Between them, they compromised on some features, making the overall project a true partnership to reach a common objective.
“For example, every window has a purpose in its positioning,” she said. Some of the windows are set to appear as pictures showing the tree-filled landscape. “There was a vertical railing versus a horizontal one he (Carlos) thought would look best on the outside decks because it complemented the trees,” Mardi said.
Heated and cooled through a geothermal system, the house, mounted on massive pylons, is set into bedrock. Wayne Long of Uniontown is the general contractor and Joe Rebar of Somerset was the stone mason who placed the locally quarried stone in a horizontal pattern, mixing the varied hues of tan, brown and gray.
Jiménez teaches both undergraduate and graduate studios and a seminar on the ethical and sensual dimension of materials. He began his teaching career at Rice University in Houston, Texas, as a visiting critic in 1987 and as full time faculty in 1997.
Jiménez was born in San Jose, Costa Rica in 1959 and moved to the United States in 1974. He graduated with honors from the University of Houston College of Architecture in 1981, receiving best thesis and best portfolio awards. He established his own office, Carlos Jiménez Studio, in Houston in l983.
He has taught at numerous universities.
Jiménez has won several awards for excellence in design and for his teaching, most notably American Institute of Architecture (AIA) Houston Educator of the Year 2009, Tecnologico de Monterrey-Queretaro Academic Leader 2009 and 2010, AIA Houston Honor Award (2007, 2008), Charles Duncan Award Rice University (2006), Chicago Athenaeum Architecture Award (2004), AIA Indianapolis Honor Awards (2003), Architecture (2002), Architectural Record Record Houses (1990, 1994, 1996, 2004), Progressive Architecture Young Architects (1987), The Architectural League of New York Young Architects (1988) and Emerging Voices (1994), and Forty under Forty (1995).

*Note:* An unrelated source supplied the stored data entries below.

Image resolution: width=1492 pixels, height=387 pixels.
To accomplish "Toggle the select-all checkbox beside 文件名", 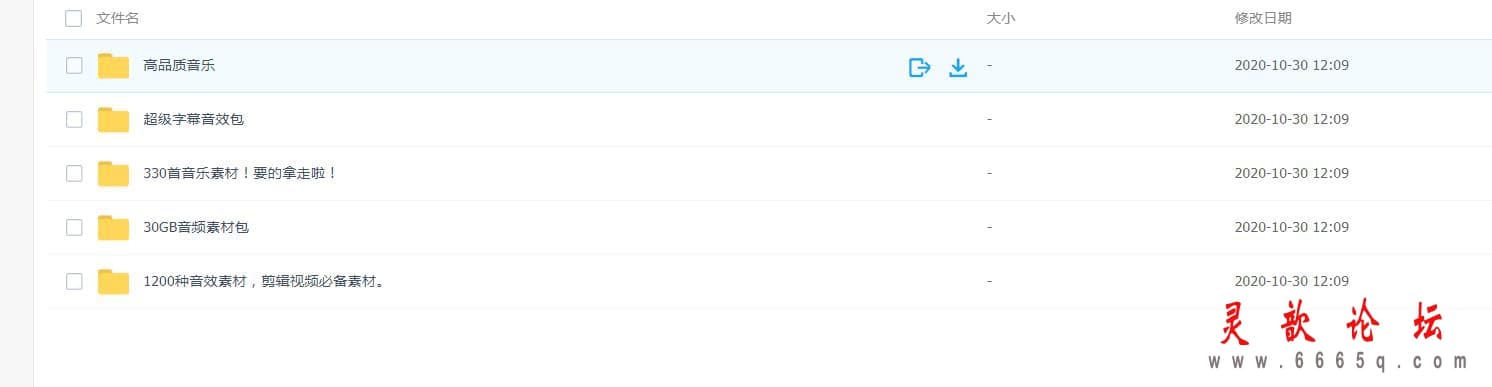I will tap(73, 18).
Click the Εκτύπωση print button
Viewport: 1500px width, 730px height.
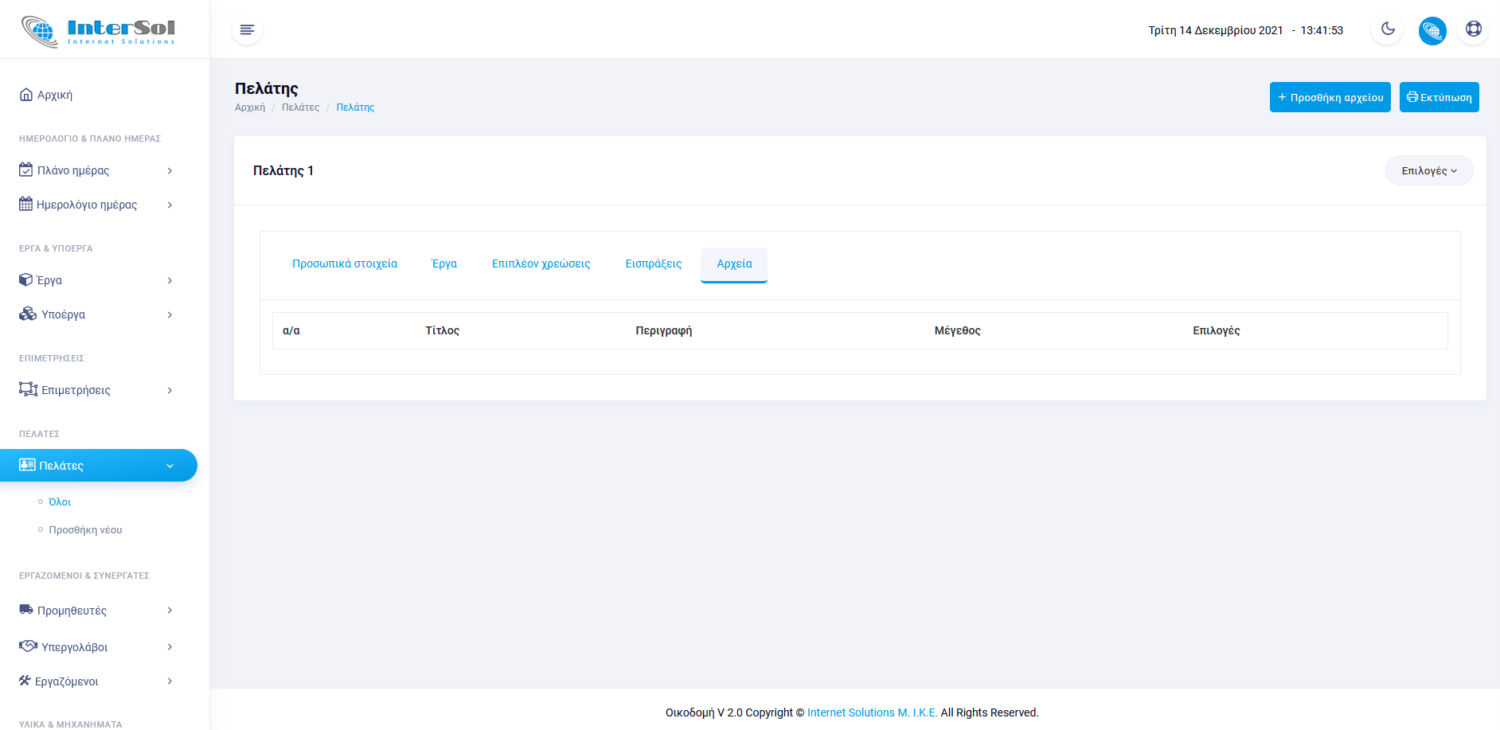[1438, 97]
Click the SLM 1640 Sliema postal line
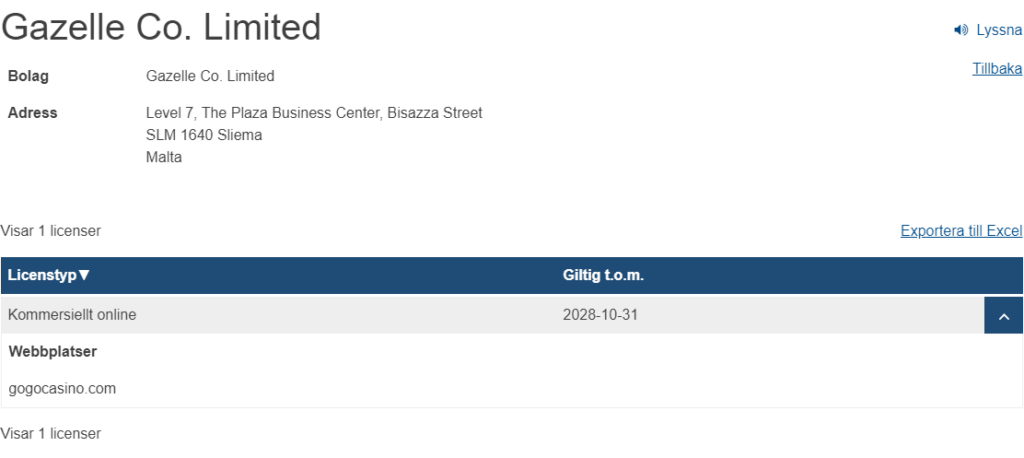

The work of Carlos Jiménez Studio has been exhibited nationally and internationally at many museums and galleries.
His principal built works include the Houston Fine Art Press, the Central Administration/Junior School Building for the Museum of Fine Arts Houston, the Spencer Studio Art Building at Williams College Massachusetts, the Cummins Engine Child Development Center in Columbus, Indiana, the Irwin Mortgage Corporate Headquarters in Indianapolis, the Library Service Center and Data Center for Rice University, the Tyler School of Art at Temple University, Philadelphia, the Evry Housing Tower in Evry, France and the Beniopa Civic Center in Gandia, Spain.